Program Curriculum

The HKUST MScFinTech program is offered in both one-year full-time and two-year part-time study modes. Both full-time and part-time students are required to complete a total of 30 course credits.

 

Core Courses (8 courses, 16 credits)

AI for FinTech (2 credits)
This course covers the basic theory of artificial intelligence and machine learning, and their applications to FinTech. Topics include natural language understanding and sentiment analysis using various deep learning architectures. The course also covers basic natural language processing methods for applications such as event and anomaly detection, fraud and fake news detection. The course will also relate sentiment and affect analysis to stock market trading, market monitoring, and to compliance and regulatory-related adverse events.
Blockchain (2 credits)
This course introduces basic concepts and technologies of blockchain from engineering perspectives, such as Bitcoin architecture, consensus protocol of Bitcoin, proof of work, Ethereum, Hyperledger and smart contracts, as well as the blockchain applications. The course also covers the limitations and possible improvements of the blockchain system.
Corporate Finance (2 credits)
Valuation of cash flow streams (PV of cash flow streams, annuities, and perpetuities); valuation of bonds; valuation of stocks using dividend discount model; capital budgeting decisions (NPV, IRR, payback); capital structure; limits to the use of debt (trade-off models); estimation of cost of debt and equity; WACC; terminal value.
Data Analysis (2 credits)
This course covers the basic and advanced statistical approaches to data analysis and shows how to use these techniques to analyze a financial data with a statistical package, such as Python and R. The key topics are reading and describing data, categorical data, time series data, correlation, nonparametric comparisons, ANOVA, multiple regression, general linear models and quantile regression models.
Financial Data Mining (2 credits)
In this course, students will first learn basic concepts and techniques about data mining, including data preprocessing, data cleaning, clustering, classification and outlier detection. Then, students will learn how to apply these techniques to financial data, such as sentiment analysis and social network mining.
FinTech Regulations and Compliance (2 credits)
This course provides students with frameworks, concepts, and background to understand the role of regulation, compliance and assurance in FinTech markets from both technology and business perspectives. The course will also examine the perspectives of government officials, investors, managers, and consumers in how they benefit from, guide, and influence the evolution of regulation and associated compliance activities.
Foundations of FinTech (2 credits)
This course aims to provide a foundational introduction to financial technologies. More specifically, this course will cover various important financial technologies and innovations, including investment and financing technologies such as P2P lending and crowdfunding, payment technologies such as mobile payments, wealth management technologies such as robo-advisors, blockchain technologies such as cryptocurrencies, and other technologies such as InsurTech and RegTech.
Investment Analysis (2 credits)
An introduction to fundamental concepts in investment analysis.
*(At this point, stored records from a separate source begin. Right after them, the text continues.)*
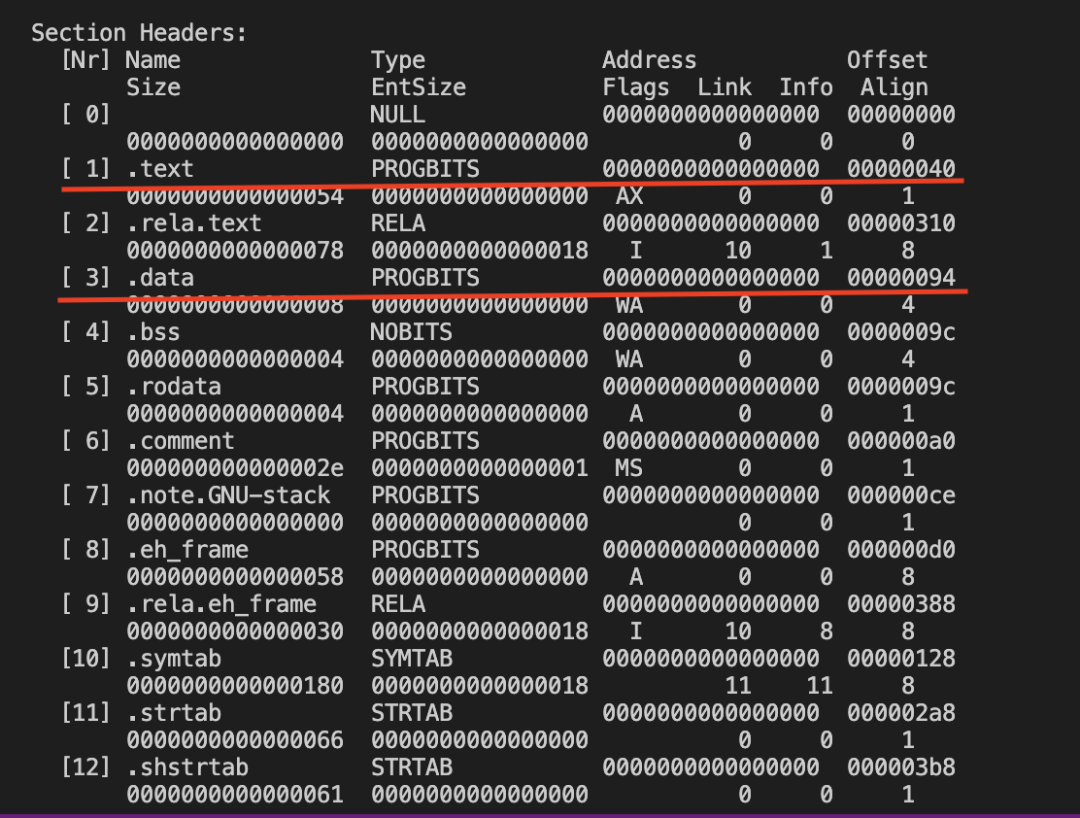Click the Address column header
The width and height of the screenshot is (1080, 818).
(x=649, y=60)
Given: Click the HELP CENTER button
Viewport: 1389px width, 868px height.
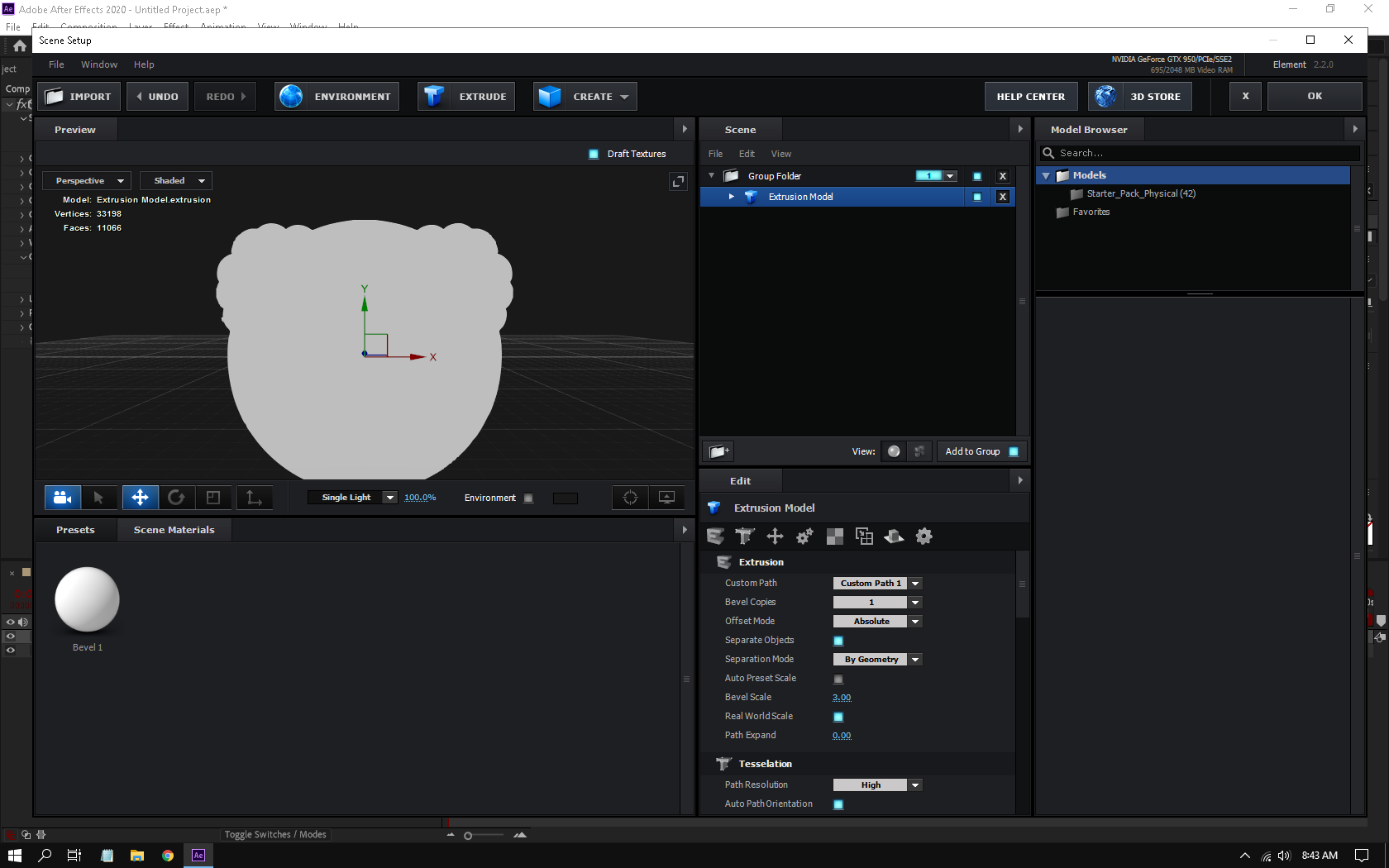Looking at the screenshot, I should click(x=1030, y=96).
The first part covers risk and return tradeoff, portfolio diversification, and modern portfolio theory including the capital asset pricing model and arbitrage pricing theory. The second part covers basic analytical tools used in analyzing fixed income securities. Topics include interest rates and yield curve mathematics, duration and convexity.

 

Electives* (a selection of 14 credits)

School of Business and Management
Cryptocurrency, Blockchain, and Their Business Applications  2 credits
Economics of Financial Technology 2 credits
Entrepreneurship and Innovation in FinTech 2 credits
FinTech: Algorithmic Trading 2 credits
Statistics for Financial Analysis 2 credits
FinTech and Big Data Financial Analytics 2 credits
School of Engineering
Decision Analytics for FinTech 3 credits
Optimization in FinTech 3 credits
Technology and Analytics of Alternative Finance 3 credits
School of Science
Mathematical Foundation of FinTech# 2 credits
Statistical Machine Learning 3 credits
Statistical Methods in Finance 3 credits
 

* The electives offered in a particular year will be announced at the beginning of each academic year. Students have to take at least ONE elective course from each of SBM, SENG and SSCI. The offering of elective courses is subject to availability.

# Subject to the decision of the Program Director, promising students who do not have a strong mathematics background may be required to take this elective.